AARRC July Meeting Notes: Knoxville Plan not working; Duke Substation not following landscaping & what is TPDF?

Rather than put all the minutes from the July meeting of the AARRC, we'll just put the highlights here. If you wish to read the entire thing, visit their website here.


Vice Chair Collins recapped the retreat to Knoxville, TN. Members met with planners and learned about their riverfront redevelopment initiatives. Vice Chair Collins felt they did a good job in the redesign, but have not seen significant redevelopment. The group toured the south riverfront. He felt that the downtown was very disconnected from the river. A new form-based code zone is across a bridge. The river is much different than ours. The panel discussed river history and planning. Members then discussed what they learned and what they could bring back. The Commissioners learned that the recreational opportunities are very different there. They have had a vigorous public input process, and utilized public-private partnerships. Councilman Davis stated that the City of Knoxville isn’t really further along than we are.

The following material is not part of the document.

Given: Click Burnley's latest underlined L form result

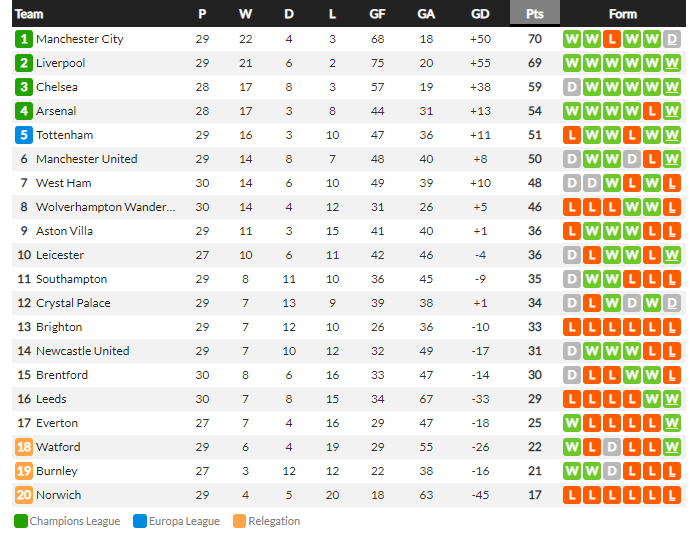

Joel Burgess wrote a nice article and Mr. Davis recommended the commission send him a note. Ms. Ball is collating the post-its. Chair Torno wondered how the form-based code area felt, but it had been blocked off during the trip. In attendance were 9 commissioners, 9 staff, Councilwoman Gwen Wisler, and two reporters.

Our Comments:  Looks like we're doing EXACTLY as Knoxville. We'll be just like them instead of unique.
Here's the description from their website;  just trade out "South Waterfront" for River Arts District and "University" for New Belgium.
Some of the public improvements include a continuous pedestrian/bicycle riverwalk along the shoreline, parks and green spaces, new and reconstructed streets, a new pedestrian/bicycle bridge connecting the South Waterfront to the University campus, sidewalks, bike lanes, and parking. It is anticipated that these public improvements will stimulate private investment, resulting in the addition of new residential, commercial, retail, and recreational opportunities. These public-private partnerships are intended to benefit residents, businesses, visitors, and the City's tax base. The intent of the Vision Plan is to create a safe, secure, attractive, and walkable series of mixed use developments that complement and connect to the downtown and the university.
Only one problem: they started in 2008 and it has done nothing.   They expect 20 years before it takes off.


a. TPDF (Tourism Product Development Fund)

City Staff submitted Phase I and have been invited to submit Phase II for connector between Craven St Greenway and existing greenway, velodrome rebuild, and Beaucatcher Greenway development dollars, and pedestrian amenities and improvements to connect Amboy and the future river access point. The City is asking for $2 million, and the AARRC can write a letter of support. City staff will submit the application, do a tour in the fall, and the announcements will be made in October. Chair Torno supports AARRC writing a letter, which is due prior to the next AARRC meeting. The fund has approximately $4 million to give total. Ms Monson will send the final submitted application to the committee for reference. 

Chair Torno recommended an offer to provide a tour in their letter of support. Chair Torno will create the letter and send it out.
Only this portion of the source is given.